Similarly, an expression like x[i] is invalid unless there is a compile-time proof that i is in-bounds: that ((0 <= i) and (i < x.length())). Proofs can involve natural bounds (e.g. if i has type base.u8 then (0 <= i) is trivially true since a base.u8 is unsigned), refinements (e.g. if i has type base.u32[..= 100] then 100 is an inclusive upper bound for i), facts (e.g. an explicit prior check if i < x.length()) and interval arithmetic (e.g. for an expression like x[m + n], the upper bound for m + n is the sum of the upper bounds of m and n).
For example, if a is an array[1024] base.u8, and expr is some expression of type base.u32, then a[expr & 1023] is valid (in-bounds). The bitwise-and means that the overall index expression is in the range [0 ..= 1023], regardless of expr's range.
Arithmetic overflow checking uses the same mechanisms as bounds checking. For example, if m and n both have type base.u8 (or a refinement thereof) then the expression m + n also has type base.u8. Proving that m + n evaluates to something inside the base.u8 range, [0 ..= 255], is equivalent to proving that the expression h[m + n] is valid (in-bounds) for a hypothetical h array of length 256.

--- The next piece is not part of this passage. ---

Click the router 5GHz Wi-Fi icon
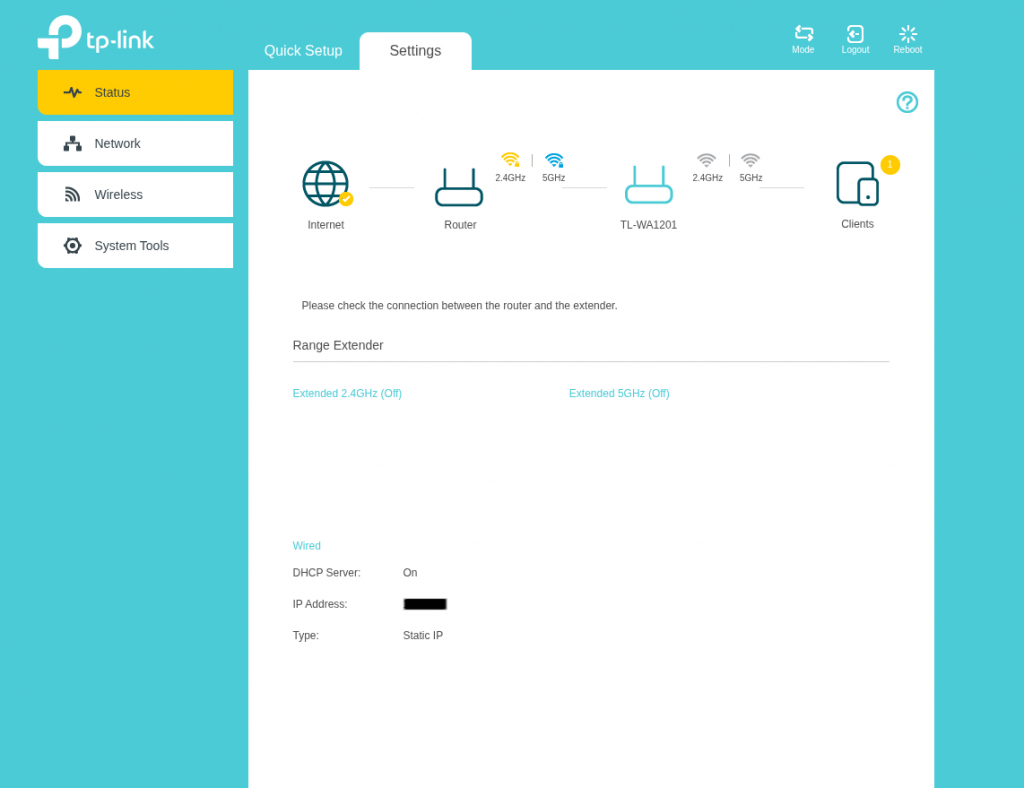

nullptr CheckingGuarding against nullptr dereferences is another case of bounds checking. Like other programming languages, nptr T and ptr T are types: nullable and non-null pointers to some type T. In Wuffs, the latter is effectively a refinement. Assuming that nullptr is equivalent to 0, ptr T is conceptually just (nptr T)[1 ..= UINTPTR_MAX], although that's not actually valid syntax. Similarly, if expr is a pointer-typed expression then checking that expr is not nullptr is equivalent to checking that expr is in the range [1 ..= UINTPTR_MAX].